* _EXERCISES_
1. According to the text about Saint Baculus of Sorrento, around what year did the Bollandists believe Baculus lived?
2. Translate this sentence from the text about Saint Baculus of Sorrento into French: "The time when Baculus is supposed to have been bishop of the city is uncertain."
3. Write a continuation of the text about Saint Baculus of Sorrento, picking up after its final sentence.

* _PAGE EXTRACT_
---+---
Italian Roman Catholic saint

Saint Baculus of Sorrento (San Bacolo di Sorrento, San Baccolo di Sorrento) is venerated as a bishop of Sorrento.

The Life of Saint Antoninus, Abbot of Sorrento, composed in the 9th century or sometime after, mentions some patron saints of Sorrento: the bishops Renatus, Athanasius, and Baculus. The Life includes a description of the saints obtained from painting hanging at the time in the cathedral of Sorrento.

The time when Baculus is supposed to have been bishop of the city is uncertain. Ferdinando Ughelli, basing his findings on a manuscript dating from after the 12th century found in Sorrento Cathedral, believed that Baculus’ episcopate occurred in the 7th century. The Bollandists believed Baculus lived around 660 AD. Francesco Lanzoni, however, writes that “the Vita Sancti Baculi, in the section that concerns the episcopate of its hero, does not contain any chronological detail concerning the same. Nothing, therefore, can prevent us from believing that he may have lived in the fourth or fifth centuries.”
---+---
* _DATA EXCERPTS_
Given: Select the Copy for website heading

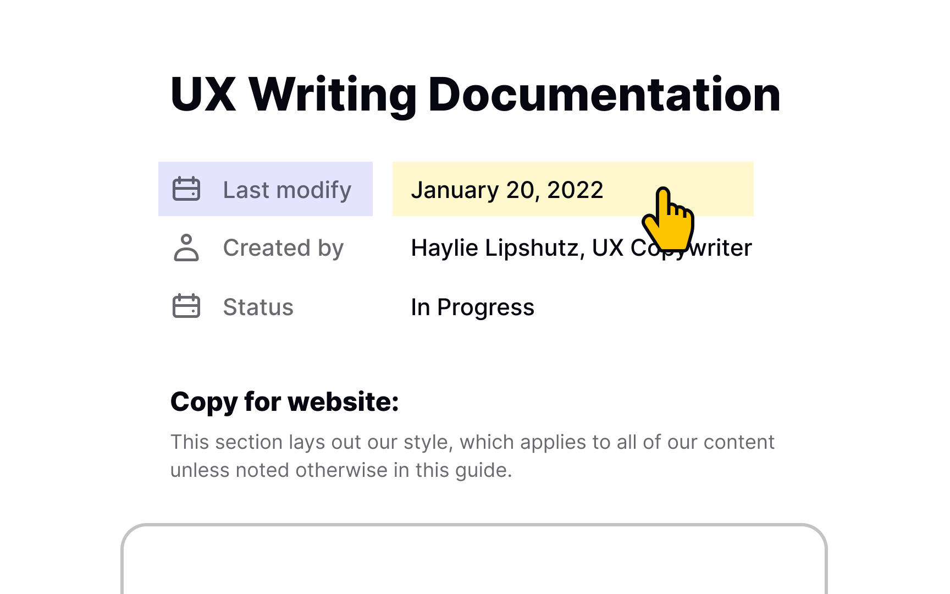Looking at the screenshot, I should (x=284, y=402).
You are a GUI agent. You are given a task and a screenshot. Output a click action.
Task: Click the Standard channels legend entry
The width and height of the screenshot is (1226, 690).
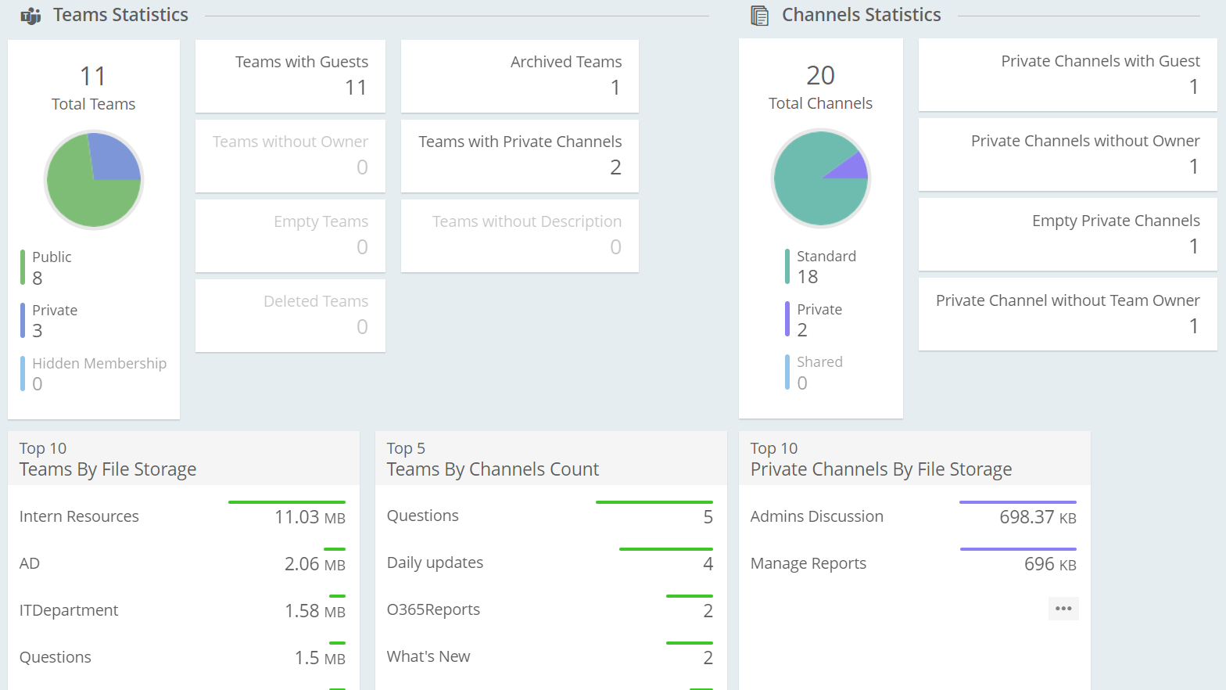[826, 266]
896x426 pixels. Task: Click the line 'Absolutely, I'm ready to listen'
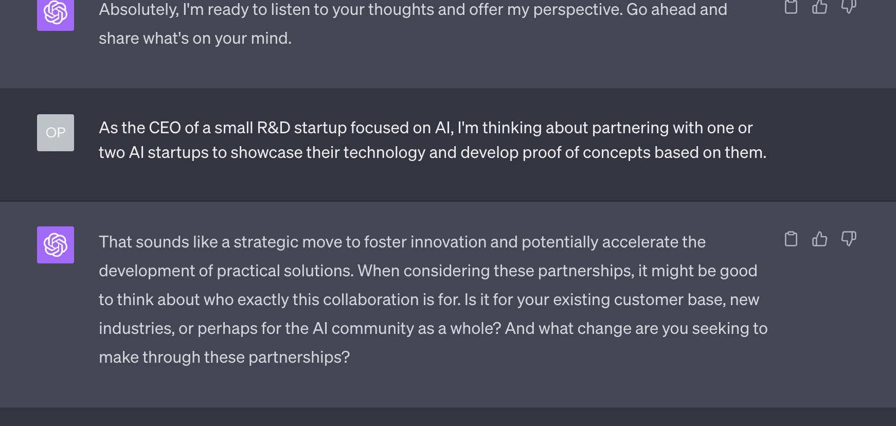(x=413, y=9)
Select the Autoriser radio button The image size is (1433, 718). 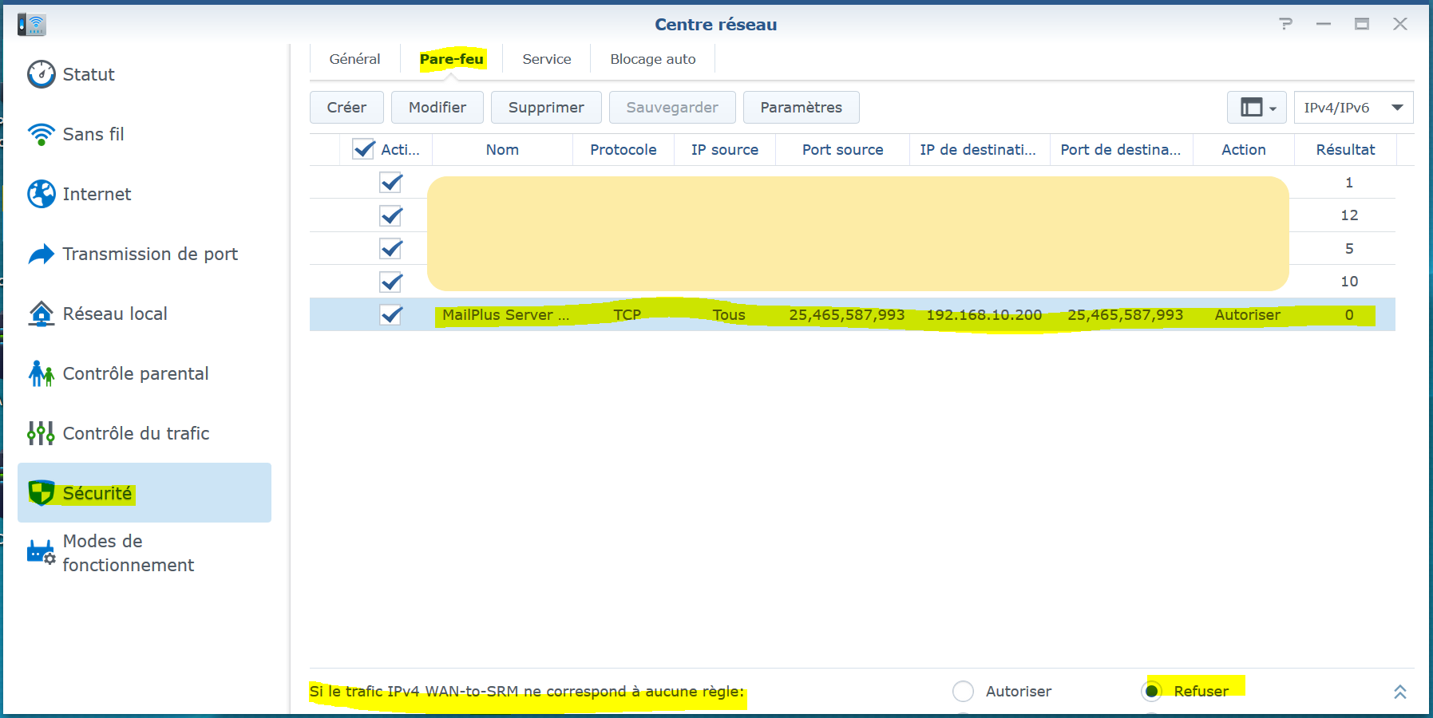(x=963, y=691)
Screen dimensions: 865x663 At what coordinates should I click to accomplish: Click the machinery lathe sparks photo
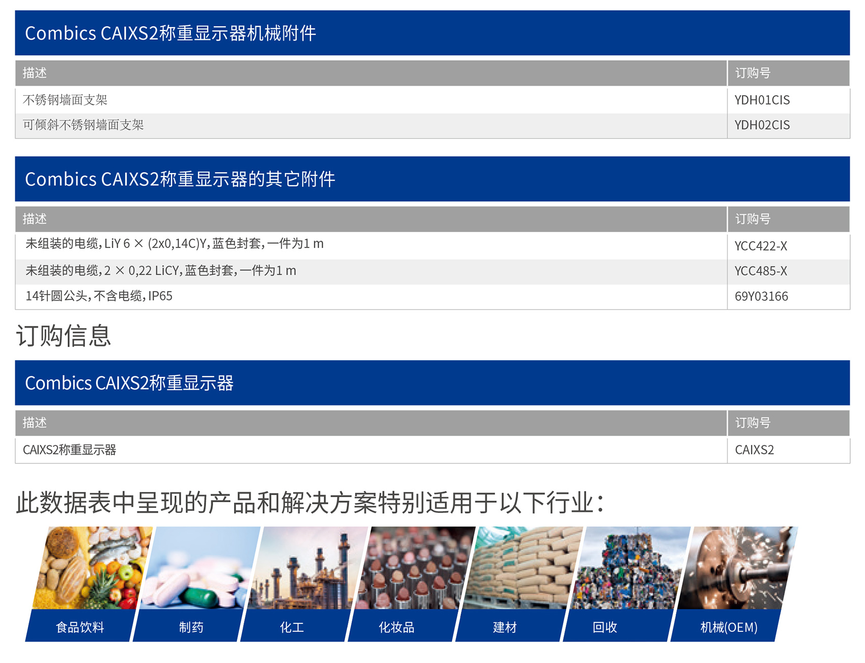click(x=739, y=567)
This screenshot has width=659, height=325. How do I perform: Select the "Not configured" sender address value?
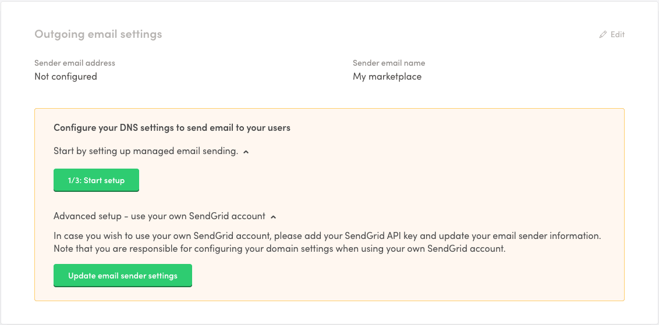(65, 77)
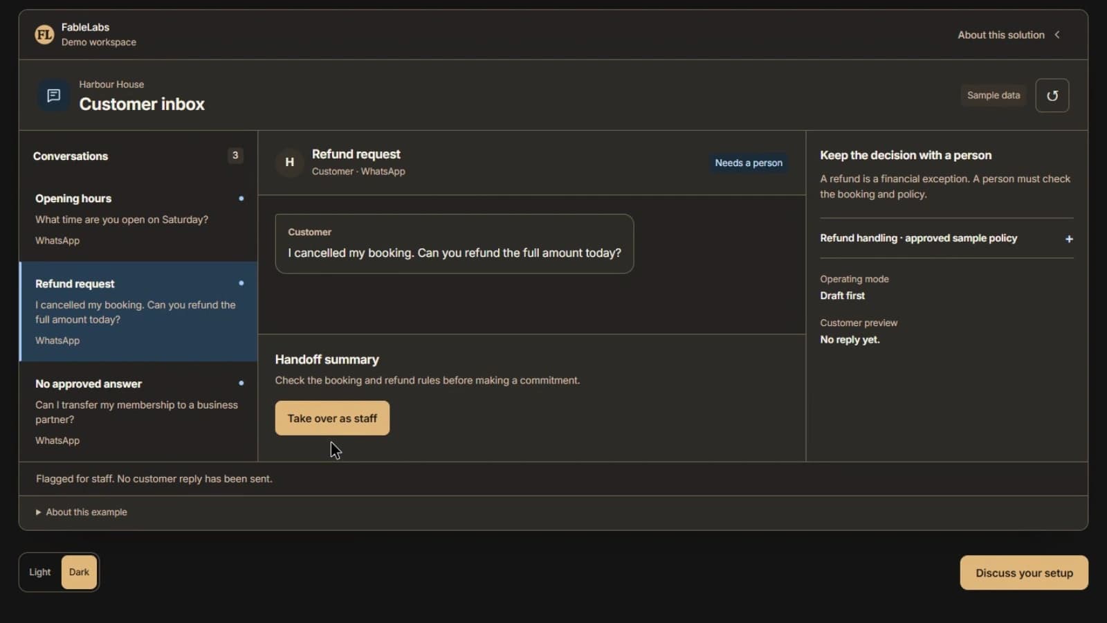Viewport: 1107px width, 623px height.
Task: Select the Refund request conversation
Action: tap(138, 312)
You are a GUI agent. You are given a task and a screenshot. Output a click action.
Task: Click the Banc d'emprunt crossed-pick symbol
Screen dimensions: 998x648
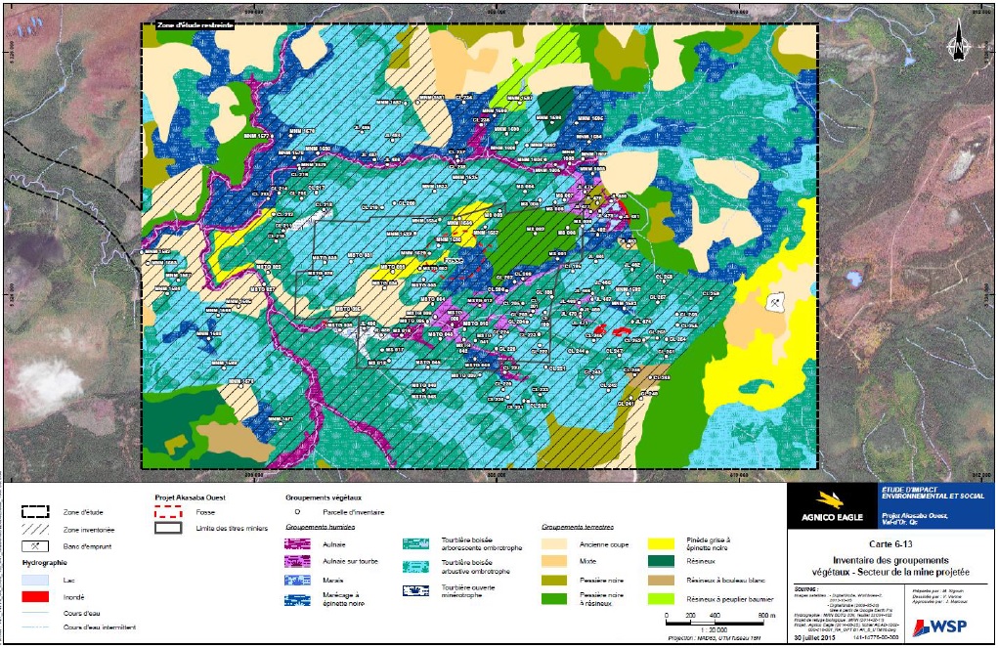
---+---
* _ANSWERS BY TASK_
1. Around 660 AD.

2. L'époque à laquelle Baculus aurait été évêque de la ville est incertaine.

3.
==Veneration==
The traditional date of Baculus’ death was August 27, which became his feast day, celebrated by Sorrento. Baculus’ relics were initially buried in the wall of the city, but were then translated to the church of San Felice. From the 15th to 18th centuries, there existed a chapel dedicated to Baculus.

The church of Santi Felice e Baccolo in Sorrento, also known as the Chiesa del Rosario, is partly dedicated to him. His relics rest in this church.